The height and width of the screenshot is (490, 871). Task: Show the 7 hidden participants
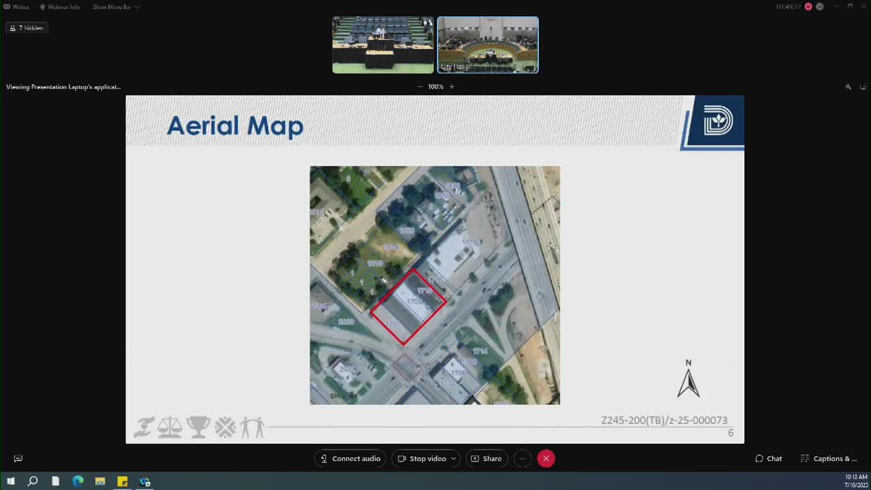27,28
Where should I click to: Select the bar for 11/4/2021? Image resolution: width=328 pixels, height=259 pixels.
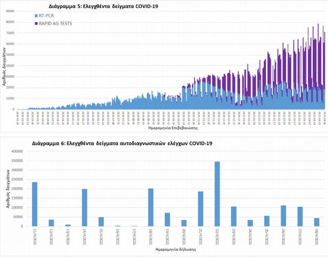pos(34,204)
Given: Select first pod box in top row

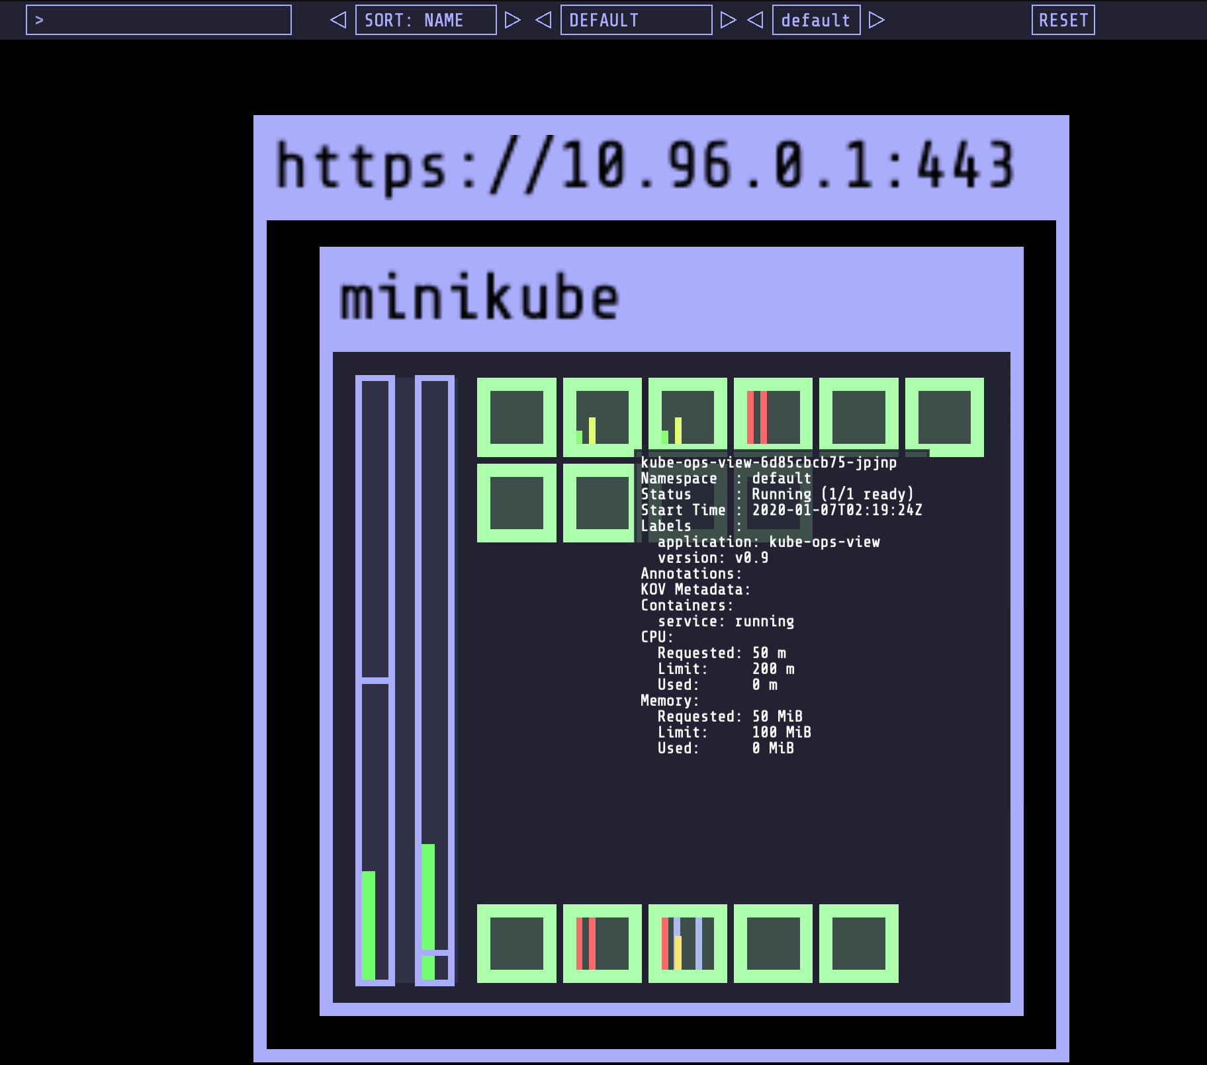Looking at the screenshot, I should (516, 417).
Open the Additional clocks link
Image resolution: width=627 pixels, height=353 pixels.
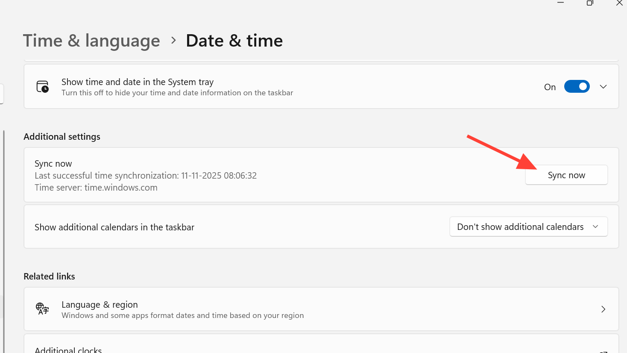point(68,350)
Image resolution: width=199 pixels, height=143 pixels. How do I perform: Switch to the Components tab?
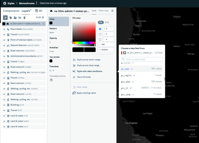tap(11, 11)
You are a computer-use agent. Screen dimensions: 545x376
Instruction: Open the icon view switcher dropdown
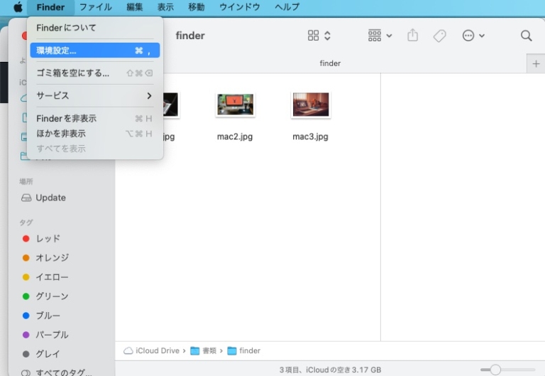[x=319, y=36]
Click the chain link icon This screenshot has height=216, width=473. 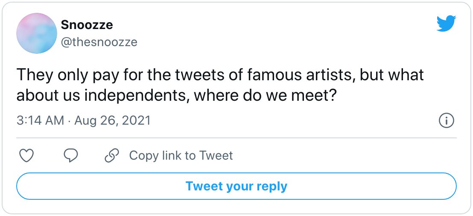[x=111, y=156]
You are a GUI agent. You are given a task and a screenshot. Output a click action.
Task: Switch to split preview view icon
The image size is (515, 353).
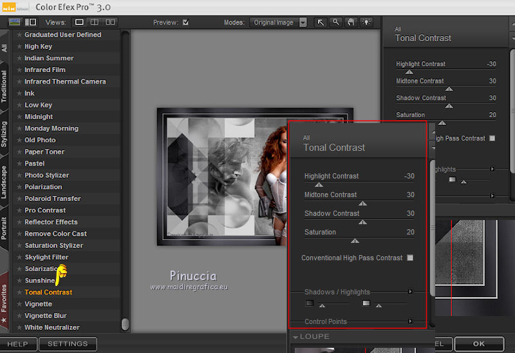pyautogui.click(x=95, y=23)
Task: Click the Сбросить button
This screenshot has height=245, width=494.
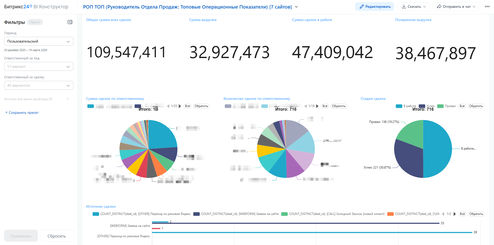Action: (x=57, y=236)
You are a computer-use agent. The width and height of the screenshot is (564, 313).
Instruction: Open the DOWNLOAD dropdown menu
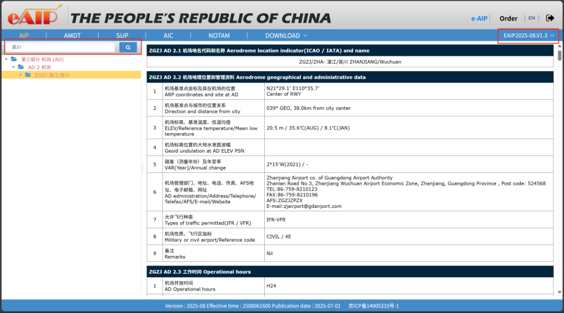pos(286,36)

Exercise goal →
List each line in the data above that contains the word "resolution", treating uppercase and lowercase letters as different.

Full response →
Where should I click to: Select the bar for 11/4/2021? Image resolution: width=328 pixels, height=259 pixels.
Image resolution: width=627 pixels, height=353 pixels.
Image resolution: width=199 pixels, height=143 pixels. How do I perform: Switch to the Components tab?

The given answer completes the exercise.